Once you find the line with "Evry (299, 380)", copy it and every line after it through the end of the entries below, exactly as written.

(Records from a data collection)
========
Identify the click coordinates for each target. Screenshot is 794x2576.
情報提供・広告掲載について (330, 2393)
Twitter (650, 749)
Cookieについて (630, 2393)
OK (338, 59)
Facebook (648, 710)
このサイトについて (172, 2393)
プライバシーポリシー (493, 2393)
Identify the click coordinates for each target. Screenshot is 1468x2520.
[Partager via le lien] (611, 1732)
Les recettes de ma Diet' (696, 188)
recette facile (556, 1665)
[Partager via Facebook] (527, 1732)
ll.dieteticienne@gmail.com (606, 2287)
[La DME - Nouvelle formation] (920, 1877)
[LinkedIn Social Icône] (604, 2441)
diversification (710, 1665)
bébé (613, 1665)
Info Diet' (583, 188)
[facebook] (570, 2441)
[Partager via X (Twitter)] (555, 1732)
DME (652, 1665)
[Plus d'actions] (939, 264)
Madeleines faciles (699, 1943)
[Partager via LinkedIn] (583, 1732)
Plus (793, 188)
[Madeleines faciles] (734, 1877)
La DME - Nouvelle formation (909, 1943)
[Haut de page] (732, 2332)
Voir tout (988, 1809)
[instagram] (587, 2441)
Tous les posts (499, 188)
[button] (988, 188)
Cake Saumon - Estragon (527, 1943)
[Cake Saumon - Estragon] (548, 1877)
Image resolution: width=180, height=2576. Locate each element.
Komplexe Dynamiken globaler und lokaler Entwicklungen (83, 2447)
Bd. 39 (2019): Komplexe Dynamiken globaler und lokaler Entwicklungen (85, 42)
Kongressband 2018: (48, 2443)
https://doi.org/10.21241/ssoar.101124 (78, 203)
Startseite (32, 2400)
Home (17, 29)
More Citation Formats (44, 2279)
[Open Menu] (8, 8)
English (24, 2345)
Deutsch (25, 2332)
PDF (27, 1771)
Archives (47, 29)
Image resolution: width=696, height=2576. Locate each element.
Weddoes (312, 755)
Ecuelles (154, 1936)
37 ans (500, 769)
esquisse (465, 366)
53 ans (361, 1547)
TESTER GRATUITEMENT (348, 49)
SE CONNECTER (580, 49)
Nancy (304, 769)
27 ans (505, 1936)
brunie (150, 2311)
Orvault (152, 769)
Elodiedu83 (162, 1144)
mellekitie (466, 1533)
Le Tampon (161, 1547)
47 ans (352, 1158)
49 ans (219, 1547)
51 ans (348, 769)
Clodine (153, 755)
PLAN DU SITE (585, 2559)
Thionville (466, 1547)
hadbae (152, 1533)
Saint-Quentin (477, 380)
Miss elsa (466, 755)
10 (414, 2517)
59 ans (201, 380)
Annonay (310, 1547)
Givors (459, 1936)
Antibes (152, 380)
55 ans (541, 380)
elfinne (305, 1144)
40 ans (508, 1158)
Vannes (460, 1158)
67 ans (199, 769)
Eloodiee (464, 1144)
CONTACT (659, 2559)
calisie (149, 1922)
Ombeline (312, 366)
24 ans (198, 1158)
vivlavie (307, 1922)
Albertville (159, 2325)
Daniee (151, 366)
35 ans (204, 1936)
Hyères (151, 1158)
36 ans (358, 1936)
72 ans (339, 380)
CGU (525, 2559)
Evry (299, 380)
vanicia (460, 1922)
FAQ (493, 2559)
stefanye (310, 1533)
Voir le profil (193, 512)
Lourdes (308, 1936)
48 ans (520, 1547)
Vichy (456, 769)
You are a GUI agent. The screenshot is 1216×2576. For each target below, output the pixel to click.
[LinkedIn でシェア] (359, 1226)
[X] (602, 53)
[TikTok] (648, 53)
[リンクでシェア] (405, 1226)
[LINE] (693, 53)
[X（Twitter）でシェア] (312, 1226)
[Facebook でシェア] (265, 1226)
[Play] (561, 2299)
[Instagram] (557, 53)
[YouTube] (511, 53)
========
Task answer:
Evry (299, 380)
vanicia (460, 1922)
FAQ (493, 2559)
stefanye (310, 1533)
Voir le profil (193, 512)
Lourdes (308, 1936)
48 ans (520, 1547)
Vichy (456, 769)
You are a GUI agent. The screenshot is 1216×2576. For each target below, output the pixel to click.
[LinkedIn でシェア] (359, 1226)
[X] (602, 53)
[TikTok] (648, 53)
[リンクでシェア] (405, 1226)
[LINE] (693, 53)
[X（Twitter）でシェア] (312, 1226)
[Facebook でシェア] (265, 1226)
[Play] (561, 2299)
[Instagram] (557, 53)
[YouTube] (511, 53)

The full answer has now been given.